Cette recension a été publiée dans le numéro d’hiver 2021-2022 de Politique étrangère (n° 4/2021). Marc Hecker, rédacteur en chef de Politique étrangère, propose une analyse de l’ouvrage d’Erlan Karin, Operation: Jusan. A Story of Rescue and Repatriation from Islamic State (The Momentum Publishing Company, 2021, 258 pages).

Erlan Karin est kazakh, spécialiste des questions de sécurité, et sa carrière a oscillé entre université, haute administration et politique. Son parcours atypique et sa proximité avec les autorités lui ont permis de suivre de près une opération hors du commun. Baptisée « Jusan », du nom d’une plante des steppes d’Asie centrale, elle a consisté à rapatrier 613 ressortissants kazakhs depuis la zone syro-irakienne entre janvier et septembre 2019 : 33 hommes, 160 femmes et 420 enfants (dont 32 orphelins) ont ainsi pu regagner leur pays après avoir passé plusieurs années au sein de groupes djihadistes.
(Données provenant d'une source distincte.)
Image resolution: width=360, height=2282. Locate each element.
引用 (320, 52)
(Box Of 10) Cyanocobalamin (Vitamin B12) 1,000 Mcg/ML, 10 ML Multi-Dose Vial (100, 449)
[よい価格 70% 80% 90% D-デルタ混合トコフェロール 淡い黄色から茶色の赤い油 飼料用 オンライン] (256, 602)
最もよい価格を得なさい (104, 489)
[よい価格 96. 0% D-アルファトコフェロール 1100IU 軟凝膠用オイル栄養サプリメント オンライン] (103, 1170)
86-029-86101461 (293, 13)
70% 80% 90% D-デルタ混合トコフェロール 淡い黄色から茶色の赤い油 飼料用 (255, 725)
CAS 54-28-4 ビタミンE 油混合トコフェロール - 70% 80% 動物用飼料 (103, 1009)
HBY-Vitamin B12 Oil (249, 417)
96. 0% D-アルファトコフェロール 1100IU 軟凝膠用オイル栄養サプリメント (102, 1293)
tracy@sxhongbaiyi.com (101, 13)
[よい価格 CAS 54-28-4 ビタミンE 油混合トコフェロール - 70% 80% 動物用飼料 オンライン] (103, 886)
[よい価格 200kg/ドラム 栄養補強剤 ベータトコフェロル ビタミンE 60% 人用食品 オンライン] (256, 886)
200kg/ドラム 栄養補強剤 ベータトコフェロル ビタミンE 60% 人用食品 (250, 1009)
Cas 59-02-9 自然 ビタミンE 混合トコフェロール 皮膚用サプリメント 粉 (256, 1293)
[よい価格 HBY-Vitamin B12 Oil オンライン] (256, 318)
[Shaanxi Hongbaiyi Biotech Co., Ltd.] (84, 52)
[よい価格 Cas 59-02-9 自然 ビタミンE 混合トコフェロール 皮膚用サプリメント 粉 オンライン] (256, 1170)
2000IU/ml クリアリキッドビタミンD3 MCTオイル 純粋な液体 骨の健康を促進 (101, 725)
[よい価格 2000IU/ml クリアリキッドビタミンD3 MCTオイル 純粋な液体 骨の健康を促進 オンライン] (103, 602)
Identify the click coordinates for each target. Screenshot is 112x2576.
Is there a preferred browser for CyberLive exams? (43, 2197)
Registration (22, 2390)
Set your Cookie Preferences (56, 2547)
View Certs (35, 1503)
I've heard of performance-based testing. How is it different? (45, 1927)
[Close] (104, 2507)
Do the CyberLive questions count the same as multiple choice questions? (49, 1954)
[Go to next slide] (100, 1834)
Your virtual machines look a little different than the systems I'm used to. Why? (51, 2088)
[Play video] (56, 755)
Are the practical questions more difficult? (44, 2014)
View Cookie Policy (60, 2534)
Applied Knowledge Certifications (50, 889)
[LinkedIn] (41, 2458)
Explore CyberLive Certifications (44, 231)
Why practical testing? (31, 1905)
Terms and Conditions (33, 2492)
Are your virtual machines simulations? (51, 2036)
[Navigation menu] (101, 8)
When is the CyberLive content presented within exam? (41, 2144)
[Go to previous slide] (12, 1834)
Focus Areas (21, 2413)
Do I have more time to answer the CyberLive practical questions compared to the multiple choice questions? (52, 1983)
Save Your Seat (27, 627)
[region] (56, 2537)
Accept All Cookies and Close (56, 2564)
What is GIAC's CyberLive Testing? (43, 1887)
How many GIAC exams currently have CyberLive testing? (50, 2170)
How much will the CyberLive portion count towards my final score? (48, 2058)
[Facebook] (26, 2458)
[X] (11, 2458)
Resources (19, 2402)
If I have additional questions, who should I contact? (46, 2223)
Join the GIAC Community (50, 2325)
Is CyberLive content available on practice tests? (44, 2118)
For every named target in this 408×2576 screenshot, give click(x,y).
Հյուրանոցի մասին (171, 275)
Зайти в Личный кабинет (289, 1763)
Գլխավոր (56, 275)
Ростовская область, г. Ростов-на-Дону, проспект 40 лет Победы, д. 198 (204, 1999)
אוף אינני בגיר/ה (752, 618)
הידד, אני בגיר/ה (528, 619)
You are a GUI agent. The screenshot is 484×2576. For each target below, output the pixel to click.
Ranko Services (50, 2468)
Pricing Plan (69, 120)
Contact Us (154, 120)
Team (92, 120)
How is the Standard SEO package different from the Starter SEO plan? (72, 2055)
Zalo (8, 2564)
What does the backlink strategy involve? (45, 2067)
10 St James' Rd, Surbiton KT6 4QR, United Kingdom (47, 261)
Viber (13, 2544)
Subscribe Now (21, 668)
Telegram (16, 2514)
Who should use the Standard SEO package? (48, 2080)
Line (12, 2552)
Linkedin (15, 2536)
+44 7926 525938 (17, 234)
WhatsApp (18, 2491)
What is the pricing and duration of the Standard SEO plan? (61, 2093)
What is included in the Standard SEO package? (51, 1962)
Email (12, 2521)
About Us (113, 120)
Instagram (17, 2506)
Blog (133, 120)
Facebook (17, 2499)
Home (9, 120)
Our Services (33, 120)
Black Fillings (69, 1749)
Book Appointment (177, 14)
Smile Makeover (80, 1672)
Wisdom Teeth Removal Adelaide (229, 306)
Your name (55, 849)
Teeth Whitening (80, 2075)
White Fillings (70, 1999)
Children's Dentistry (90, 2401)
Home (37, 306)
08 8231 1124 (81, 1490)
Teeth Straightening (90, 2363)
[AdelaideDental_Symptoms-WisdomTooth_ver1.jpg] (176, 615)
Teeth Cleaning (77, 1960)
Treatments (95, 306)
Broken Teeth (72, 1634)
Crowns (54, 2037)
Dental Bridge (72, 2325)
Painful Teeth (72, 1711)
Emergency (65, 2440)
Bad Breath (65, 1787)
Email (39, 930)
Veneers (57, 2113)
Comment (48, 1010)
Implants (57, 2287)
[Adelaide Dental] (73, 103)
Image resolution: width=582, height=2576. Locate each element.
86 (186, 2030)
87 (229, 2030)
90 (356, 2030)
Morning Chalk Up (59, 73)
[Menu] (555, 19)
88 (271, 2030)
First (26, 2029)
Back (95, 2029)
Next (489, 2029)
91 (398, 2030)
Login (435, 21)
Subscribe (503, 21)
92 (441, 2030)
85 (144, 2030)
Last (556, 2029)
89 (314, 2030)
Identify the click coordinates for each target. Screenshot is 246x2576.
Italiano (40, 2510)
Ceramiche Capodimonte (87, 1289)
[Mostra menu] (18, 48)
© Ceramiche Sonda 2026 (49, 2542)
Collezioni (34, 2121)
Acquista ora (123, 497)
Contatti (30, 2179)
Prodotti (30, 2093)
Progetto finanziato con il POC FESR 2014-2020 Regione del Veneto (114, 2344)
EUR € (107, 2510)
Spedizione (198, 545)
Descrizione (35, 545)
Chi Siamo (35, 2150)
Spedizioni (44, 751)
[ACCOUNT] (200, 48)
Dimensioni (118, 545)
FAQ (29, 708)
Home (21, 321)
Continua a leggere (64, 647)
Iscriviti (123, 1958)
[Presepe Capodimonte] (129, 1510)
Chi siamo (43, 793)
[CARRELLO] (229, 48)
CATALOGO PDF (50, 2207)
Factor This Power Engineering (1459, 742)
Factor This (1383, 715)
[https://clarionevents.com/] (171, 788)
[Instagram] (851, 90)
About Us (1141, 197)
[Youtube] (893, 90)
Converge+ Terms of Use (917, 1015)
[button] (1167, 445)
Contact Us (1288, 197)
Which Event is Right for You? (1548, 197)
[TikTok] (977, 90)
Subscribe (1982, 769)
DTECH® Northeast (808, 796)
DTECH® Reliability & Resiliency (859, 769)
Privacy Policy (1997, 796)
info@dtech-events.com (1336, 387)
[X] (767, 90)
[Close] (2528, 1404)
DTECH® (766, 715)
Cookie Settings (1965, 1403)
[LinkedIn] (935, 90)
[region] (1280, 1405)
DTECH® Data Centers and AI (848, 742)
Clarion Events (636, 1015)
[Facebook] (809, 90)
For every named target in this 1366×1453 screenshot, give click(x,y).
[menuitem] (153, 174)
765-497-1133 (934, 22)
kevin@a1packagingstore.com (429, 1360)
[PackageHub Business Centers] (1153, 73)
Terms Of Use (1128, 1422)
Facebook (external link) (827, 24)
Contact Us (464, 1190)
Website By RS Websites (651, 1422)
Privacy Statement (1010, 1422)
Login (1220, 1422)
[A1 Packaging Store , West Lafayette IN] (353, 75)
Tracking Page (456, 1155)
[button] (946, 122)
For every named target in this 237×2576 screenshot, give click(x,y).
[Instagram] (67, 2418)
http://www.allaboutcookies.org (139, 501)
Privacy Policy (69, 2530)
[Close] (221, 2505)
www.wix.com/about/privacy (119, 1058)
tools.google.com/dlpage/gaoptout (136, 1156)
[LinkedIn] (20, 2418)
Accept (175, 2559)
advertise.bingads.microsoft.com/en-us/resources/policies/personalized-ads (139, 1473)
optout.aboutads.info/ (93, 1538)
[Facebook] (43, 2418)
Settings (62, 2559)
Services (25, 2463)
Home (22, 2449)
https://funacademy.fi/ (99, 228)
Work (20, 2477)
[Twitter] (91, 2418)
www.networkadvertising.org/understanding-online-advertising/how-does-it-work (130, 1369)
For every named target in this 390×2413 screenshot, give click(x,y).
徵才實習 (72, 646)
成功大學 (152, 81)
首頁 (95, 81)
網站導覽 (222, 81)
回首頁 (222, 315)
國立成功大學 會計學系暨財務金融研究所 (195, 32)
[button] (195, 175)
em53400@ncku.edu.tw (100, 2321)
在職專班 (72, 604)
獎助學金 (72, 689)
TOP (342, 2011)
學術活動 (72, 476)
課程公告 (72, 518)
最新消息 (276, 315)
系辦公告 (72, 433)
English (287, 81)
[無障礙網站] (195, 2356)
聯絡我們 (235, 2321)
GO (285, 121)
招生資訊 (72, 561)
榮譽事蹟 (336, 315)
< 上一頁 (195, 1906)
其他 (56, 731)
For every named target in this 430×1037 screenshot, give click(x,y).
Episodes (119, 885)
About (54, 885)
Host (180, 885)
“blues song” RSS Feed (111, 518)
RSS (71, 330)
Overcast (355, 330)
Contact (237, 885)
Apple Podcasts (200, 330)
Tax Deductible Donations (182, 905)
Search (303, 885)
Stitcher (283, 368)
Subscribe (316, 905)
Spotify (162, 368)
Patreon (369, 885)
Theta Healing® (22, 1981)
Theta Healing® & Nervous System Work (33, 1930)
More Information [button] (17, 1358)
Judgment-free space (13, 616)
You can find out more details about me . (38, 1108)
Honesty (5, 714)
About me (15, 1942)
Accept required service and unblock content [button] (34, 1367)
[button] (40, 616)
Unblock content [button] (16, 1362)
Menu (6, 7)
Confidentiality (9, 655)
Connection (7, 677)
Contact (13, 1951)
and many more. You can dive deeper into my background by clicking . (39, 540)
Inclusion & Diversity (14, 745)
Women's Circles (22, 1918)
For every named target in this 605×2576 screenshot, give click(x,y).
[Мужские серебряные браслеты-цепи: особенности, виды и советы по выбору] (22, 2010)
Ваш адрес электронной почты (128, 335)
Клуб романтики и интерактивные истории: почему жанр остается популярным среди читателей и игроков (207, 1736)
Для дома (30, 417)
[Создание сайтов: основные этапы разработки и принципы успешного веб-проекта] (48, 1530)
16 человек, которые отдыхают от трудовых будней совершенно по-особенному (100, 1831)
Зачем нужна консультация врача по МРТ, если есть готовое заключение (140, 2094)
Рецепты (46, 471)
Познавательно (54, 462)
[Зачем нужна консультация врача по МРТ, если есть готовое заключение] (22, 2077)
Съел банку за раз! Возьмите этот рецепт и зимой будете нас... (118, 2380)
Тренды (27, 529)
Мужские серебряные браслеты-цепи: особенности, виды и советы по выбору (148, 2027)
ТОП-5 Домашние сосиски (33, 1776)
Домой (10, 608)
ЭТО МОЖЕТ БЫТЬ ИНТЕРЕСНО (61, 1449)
La décision de rapatriement a été prise – et assumée publiquement – par les
principaux responsables politiques, à commencer par le président de la République Noursoultan Nazarbaïev. Ce dernier a présenté les rapatriés comme des innocents attirés par la propagande trompeuse de Daech, et retenus en otages par cette organisation terroriste. Jusan est ainsi décrite comme une opération humanitaire visant à sauver des compatriotes en danger, ce récit bienveillant ayant notamment pour but de faciliter l’acceptation des « revenants » par la population.

Les autorités kazakhes ne sont évidemment pas naïves, et savent qu’une telle
opération comporte des risques. Certains adultes sont restés fidèles à Daech
jusqu’à l’ultime bataille de Baghouz et demeurent radicalisés. Même les enfants peuvent susciter quelques craintes car la propagande de l’État islamique a diffusé des vidéos de préadolescents – y compris des Kazakhs –
exécutant des otages. Toutefois, les services de renseignement ont estimé qu’il était moins risqué de rapatrier ces individus que de les laisser en zone syro-irakienne. Parmi les arguments avancés figurent les conditions de sécurité dégradées dans les camps de prisonniers djihadistes tenus par les Kurdes, et l’éventualité de fuites.

À leur retour au Kazakhstan, la totalité des hommes et seulement 16 femmes
ont fait l’objet de poursuites. L’auteur ne donne malheureusement aucune
information sur le processus judiciaire (incriminations, peines encourues, etc.). En revanche, il s’attarde sur les mesures de réhabilitation déployées pour les femmes et les enfants. La prise en charge est structurée autour de trois piliers : social, médico-psychologique et idéologico-religieux. Les premiers résultats seraient encourageants : à la mi-2020, sur les 160 femmes rapatriées, 38 seraient totalement déradicalisées, 90 auraient fait des progrès significatifs et 15 seraient encore radicales.

Pour ce qui est des enfants, Erlan Karin ne donne pas de statistiques aussi
détaillées, mais il laisse entendre que, globalement, leur réinsertion se passe
bien. Il insiste sur le fait que le Kazakhstan a pris la bonne décision en les rapatriant quand ils étaient encore très jeunes, plutôt que de les laisser grandir dans un environnement dangereux et susceptible de les radicaliser.

En somme, l’opération Jusan est présentée comme un succès, même si l’auteur se garde de conclusions hâtives : un bilan plus fiable ne pourra être réalisé que dans quelques années. Quoi qu’il en soit, le cas du Kazakhstan contraste avec celui de la plupart des pays occidentaux, dont les gouvernants
rechignent à rapatrier « leurs djihadistes » et adoptent une approche de retours au compte-gouttes. Il suggère qu’une autre voie est possible.